Back to Even and Still Bullish

By:  Dr. Charles Lieberman

Date:  7/26/2010

The equity market has recovered to being even for the year to date, overcoming a possible credit crisis in Greece and Europe, as well as fears of a double dip recession at home. While the economic outlook is "unusually uncertain", it is the pace of the recovery that is most subject to question, more than its sustainability. Notwithstanding these concerns, corporate profits continue to increase at a solid pace, cash is accumulating, and stocks have become cheap. This offers an excellent entry point for investors, who are able to hang in despite the market's volatility.

Consumer confidence remains depressed and far weaker than spending, which is entirely normal for this stage of a recovery. In previous recoveries, consumers increased spending long before their confidence improved. Indeed, real spending has increased at a 3.4% pace so far this year, a solid showing, although short of policymaker's needs to stoke a strong economy. But consumer finances are improving, as job growth has resumed, debt is falling, savings rates have increased, default rates are now declining, and asset values are rising again.

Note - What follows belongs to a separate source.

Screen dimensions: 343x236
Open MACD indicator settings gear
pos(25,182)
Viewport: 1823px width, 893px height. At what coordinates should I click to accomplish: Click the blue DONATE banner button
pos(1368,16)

Prospects for the corporate sector are unambiguously bright. Earnings reports are coming in this quarter well above expectations, yet again, and companies are typically raising guidance. Cash on the balance sheets of the S&P 500 is about $1 trillion and building rapidly, but earning nothing. Companies have held on to this cash hoard as protection against another financial meltdown, yet at some point must put this cash to work. This is reflected in the persistent string of acquisition announcements, stock buybacks, dividend increases and capital reinvestment programs. Cash continues to build, nonetheless.

As usual, investors are always doing the wrong thing. Pessimism over the outlook is very high, as is evident by investment newsletters, surveys by the American Association of Individual Investors, or fund flows into bond funds and out of stock funds. It is this lack of confidence in the investment outlook that enabled stock valuations to become so cheap, as measured by the market's price earnings multiple below 12. But as suggested by the Oracle of Omaha, "Be greedy when others are fearful and fearful when others are greedy" or as suggested by Wall Street wisdom, "It's hard to get too badly hurt when you fall out of a basement window." Equity returns may be disappointing over the past 10 years, but it is this poor history and cheap valuations that create the extraordinary opportunity for the period ahead.